Marker object has no attribute s

xrotwang commented 6 years ago

  File "lexibank/pylexibank/src/pylexibank/lingpy_util.py", line 66, in test_sequence
    bipa_analysis = [BIPA[s] for s in segments]
  File "lexibank/local/lib/python2.7/site-packages/pyclts/models.py", line 47, in __getitem__
    return self.resolve_sound(sound)
  File "lexibank/local/lib/python2.7/site-packages/pyclts/transcriptionsystem.py", line 282, in resolve_sound
    return self._parse(string)
  File "lexibank/local/lib/python2.7/site-packages/pyclts/transcriptionsystem.py", line 254, in _parse
    sound += base_sound.s
AttributeError: 'Marker' object has no attribute 's'

tresoldi commented 6 years ago

I'll take a look.

tresoldi commented 6 years ago

Can you give the value of segments which is causing this?

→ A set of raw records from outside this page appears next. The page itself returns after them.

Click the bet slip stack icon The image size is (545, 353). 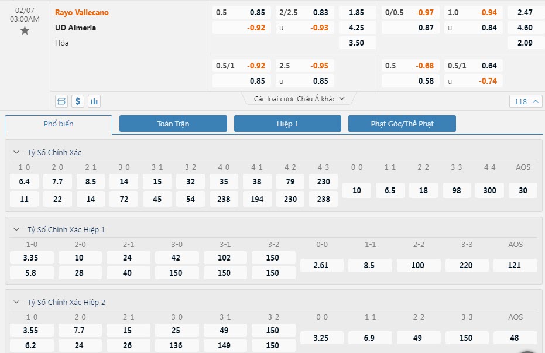coord(61,101)
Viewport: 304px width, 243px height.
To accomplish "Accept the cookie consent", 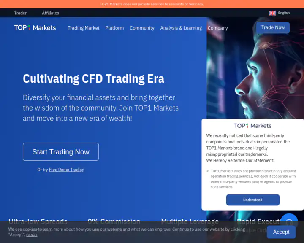I will (281, 232).
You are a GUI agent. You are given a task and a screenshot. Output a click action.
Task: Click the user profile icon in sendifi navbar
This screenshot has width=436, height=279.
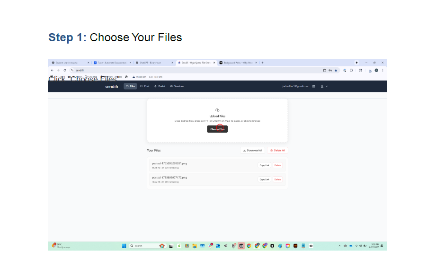point(322,86)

xrotwang commented 6 years ago

[u'r\u0292', u'_\u0329', u'd']

somewhere in the cals dataset.

tresoldi commented 6 years ago

While CLTS should fail in a proper way, the logic is correct: there is no base sound for a Marker -- that is why it is a marker. The logic is fine in the previous line (transcriptionsystem.py:252), when we are adding the marker representation to the grapheme, but there is nothing to add here.

The most obvious way to solve the bug is to only add base_sound.s if we have, in fact, a Sound; either passing silently in case of Markers or throwing a nice ValueError exception. I am not entirely sure what is the intended behavior here; pinging @LinguList on the matter

tresoldi commented 6 years ago

@xrotwang in any case, it seems that some data is not handled correctly in the cals dataset. While one could have a syllabic sibilant (English "Shh!" for "shut up!"), this looks more like a syllabic /r/ that somewhat got lost (and, in any case, /rʒ/ is... rather strange).

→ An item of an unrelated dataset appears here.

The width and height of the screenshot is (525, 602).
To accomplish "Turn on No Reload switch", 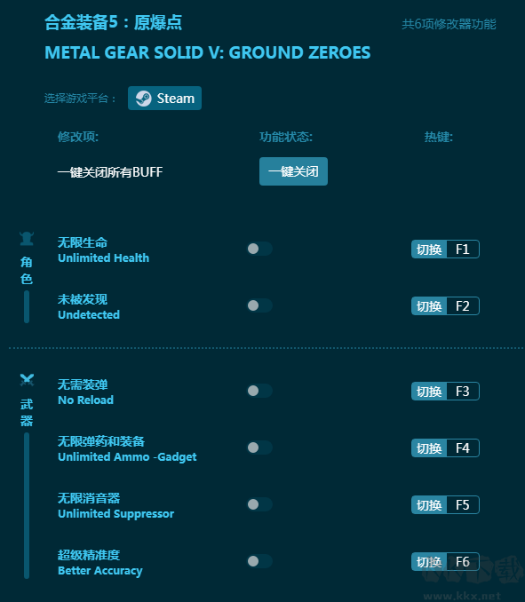I will [259, 391].
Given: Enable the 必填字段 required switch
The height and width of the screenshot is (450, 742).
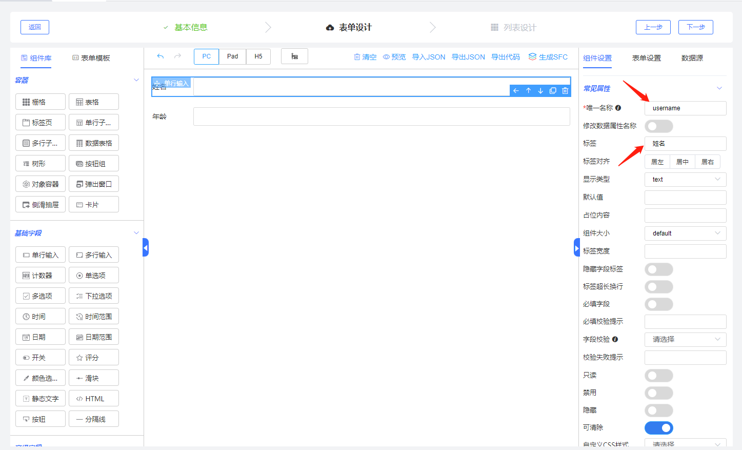Looking at the screenshot, I should click(x=658, y=304).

xrotwang commented 6 years ago

@tresoldi maybe the segmentation is already a bit off - it's lingpy.sequence.sound_classes.clean_string. Maybe I should try switching to a bipa orthography profile first.

xrotwang commented 6 years ago

@tresoldi the original form is "rʒ ̩d", and the space is interpreted as word boundary in clean_string, I guess. This introduces the _, to which the diacritic then gets attached?

LinguList commented 6 years ago

I'd be very curious to see how well bipa-ortho-profiles work anyway. One could also feed the profiles all the data that is segmented already (and int eh wild, with errors) within the BDPA database (in fact: BDPA is already linked to CLTS). So we're talking about some huge 8000 segment profile. I'm really curious to see how well it behaves.

tresoldi commented 6 years ago

@xrotwang it makes sense phonologically, even though the lone /d/ is a bit strange.

clean_string() is apparently at fault here (even though I wouldn't blame it -- as a human I'd probably throw an exception here ;) ), but we still need to decide what to do when we receive such marker: fail with more information or pass silently? I'd vote for the second (better to have some partially wrong data which comes from an unusual input than fail) for general behavior, but the first when cleaning/preparing datasets (I do want to find all problems).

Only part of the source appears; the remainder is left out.